# Project Structure Verification
This notebook will check your current project setup and configuration.

In [22]:
from pathlib import Path
import os


def quick_project_check():
    print("🔍 Quick Project Verification\n")

    # Current directory
    root = Path.cwd()
    project_name = root.name
    print(f"Current directory: {project_name}")

    # Check critical files
    critical_files = ['Environment_Setup.ipynb', 'requirements.txt', 'env_var.env', 'env_template.env', 'APIkeys.json']
    print("\nCritical Files:")
    for file in critical_files:
        if (root / file).exists():
            print(f"✅ {file} found")
        else:
            print(f"❌ {file} missing")

    # Check directories
    directories = ['data', 'scripts', 'notebooks', 'output', 'api_responses', 'models']
    print("\nDirectories:")
    for dir_name in directories:
        dir_path = root / dir_name
        if dir_path.exists():
            contents = list(dir_path.glob('*'))
            print(f"✅ {dir_name}/ exists with {len(contents)} items")
        else:
            print(f"❌ {dir_name}/ missing")

    # Check notebooks location
    print("\nNotebook Locations:")
    root_notebooks = list(root.glob('*.ipynb'))
    notebook_dir_files = list((root / 'notebooks').glob('*.ipynb')) if (root / 'notebooks').exists() else []
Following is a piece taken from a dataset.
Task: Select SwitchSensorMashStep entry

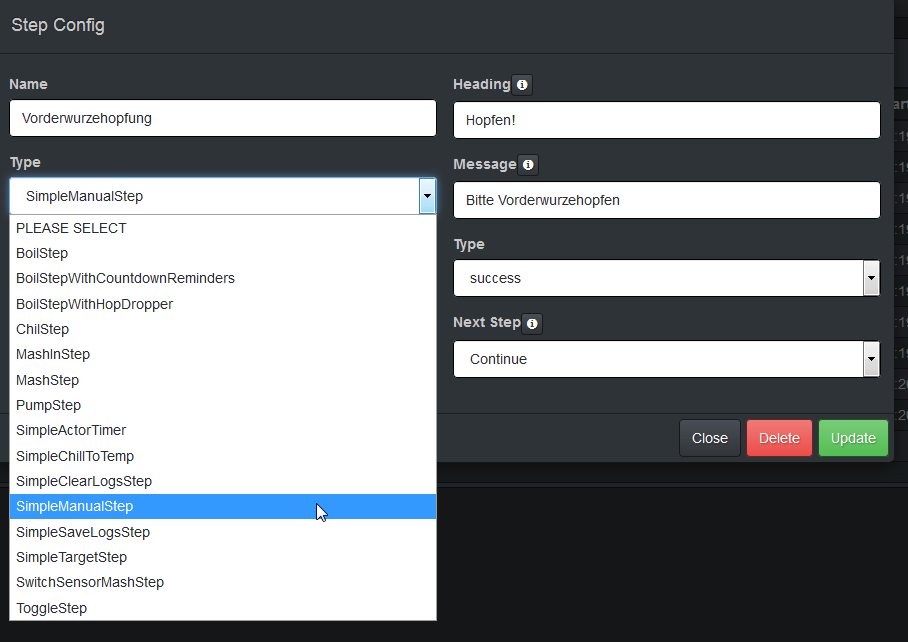Action: pos(90,582)
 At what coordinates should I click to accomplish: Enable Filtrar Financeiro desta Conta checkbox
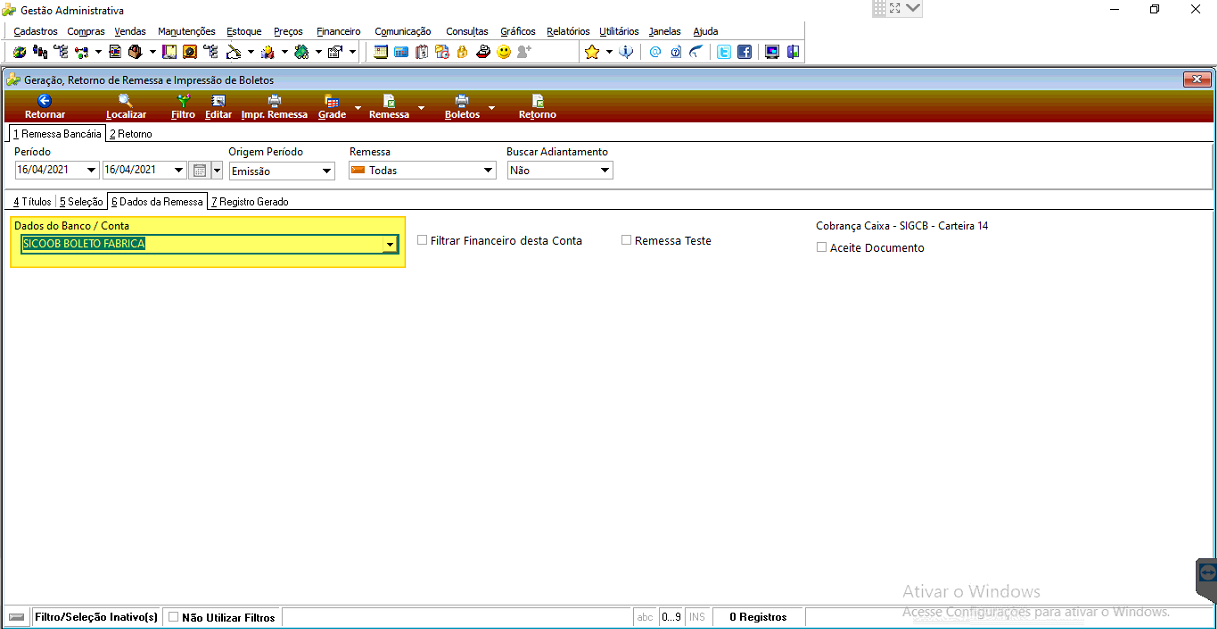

    print("Root directory notebooks:")
    for nb in root_notebooks:
        if nb.name == 'Environment_Setup.ipynb':
            print(f"✅ {nb.name} (correct location)")
        else:
            print(f"⚠️ {nb.name} (should be in notebooks/)")

    print("\nNotebooks directory contents:")
    for nb in notebook_dir_files:
        print(f"✅ {nb.name}")


quick_project_check()


🔍 Quick Project Verification

Current directory: Term_Project_Geissinger

Critical Files:
✅ Environment_Setup.ipynb found
✅ requirements.txt found
✅ env_var.env found
✅ env_template.env found
✅ APIkeys.json found

Directories:
✅ data/ exists with 26 items
✅ scripts/ exists with 3 items
✅ notebooks/ exists with 6 items
✅ output/ exists with 19 items
✅ api_responses/ exists with 6 items
✅ models/ exists with 0 items

Notebook Locations:
Root directory notebooks:
✅ Environment_Setup.ipynb (correct location)
⚠️ Project_Verification.ipynb (should be in notebooks/)

Notebooks directory contents:
✅ milestone1_geissinger.ipynb
✅ milestone2_geissinger.ipynb
✅ milestone3_geissinger.ipynb
✅ milestone4_geissinger.ipynb
✅ milestone5_geissinger.ipynb


In [23]:
def quick_project_check():
    print("🔍 Quick Project Verification\n")

    # Current directory
    root = Path.cwd()
    project_name = root.name
    print(f"Current directory: {project_name}")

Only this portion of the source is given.